Jottings- I'm surprised there aren't more fics for this story to be honest. Please read and review, my first broken soup fic! I don't own anything you recognise- song lyrics 'Tears in heaven' by Eric Clapton
Would you know my name
If I saw you in heaven?
Do you remember me, Jack? I'm Rowan, your sister. You may not remember me, I don't know. You might not recognise me or have any clue who I am but I want you to know I loved you and still do love you, even if you've forgotten who I am. Have you changed? I remember you as the scruffy teenage boy who always makes people laugh and makes the world smile when you enter the room but of course, you're not a teenager any more, are you? Do you keep your room neat now? Are you just as popular in heaven as you were on Earth, do you have people swarming you, vying for your friendship and attention?
I bet every day you're changing and forgetting everything you once had, forgetting me. I bet the Jack I know doesn't exist anymore, I bet he's but a figment of my imagination and probably no-one else's. No-one knew you like I did, Jack, and no-one will ever know the Jack I knew because you're changing up there in heaven.
Would it be the same
If I saw you in heaven?
And I'm changing to, I'm growing up. When you knew me I had short hair, only down to my shoulders and I always wore it down. Now I have long hair that reaches right down to below my elbows and it's always tied back. When you knew me I was shorter, rounder. Now I'm taller, thin as a rake. When you knew me I was loud, chatty and I was always smiling, always surrounded by friends. Now I'm quiet as a mouse, quieter even and smiles and friends are rare occurrences. I don't know if you'd recognise me anymore, I don't know if I'm your sister any more.

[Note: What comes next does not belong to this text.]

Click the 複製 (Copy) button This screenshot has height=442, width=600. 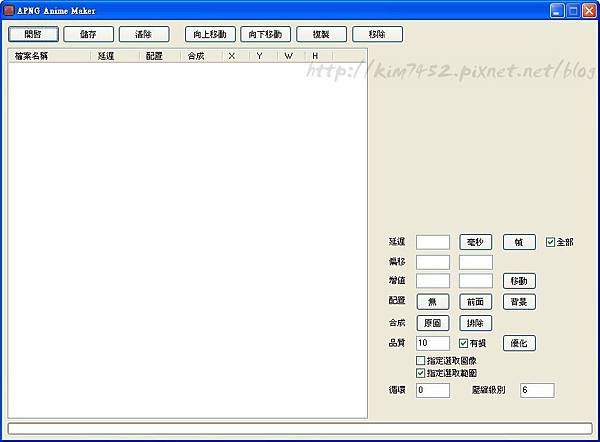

Because every day I'm changing, drifting further away from you, become less like the Rowan you knew. Every day the girl that was Rowan is pulled a little bit further out of my reach, tweaked and pushed back to me, just a little bit different.
I must be strong, and carry on
'Cause I know I don't belong
Here in heaven
You shouldn't be up there really, Jack, you should be next to me, lighting up the room as always, making everyone's lives happier, giving mum something to wake up for, giving her the son she wants. I don't make her happy, only you do, that's your job; you belong down here with us, you shouldn't be up there. Or are you helping another family up there at the expense of our family? Do you have a special new family who cherish you and love you and protect you, do you have another Rowan? Another protector? Or are you the Rowan tree of their family? I bet you do a better job than me at it.
We need you back, Jack, no matter how much of a blast you're having up there, you belong with us, you shouldn't be there. If anyone should be there, I should. If I was up there and you were down here, everyone would be fine. Mum would actually wake up, Dad would still be home and, best of all, you'd be on Earth. Where you should be.
Time can bring you down, time can bend your knees
Time can break your heart, have you begging please, begging please
They claim that things get better over time; claim the scars begin to heal, the mental wounds close like the physical ones, just slower. But they don't. It only gets worse. Every day I'm moving further away, floating away. My heart is being dragged from you, you're being slowly wiped from my mind, rub by rub. The image I have of you in my head is slowly being frayed, slowing evaporating into thin air, gone. I don't want to lose you but I don't seem to have a choice, don't have an option.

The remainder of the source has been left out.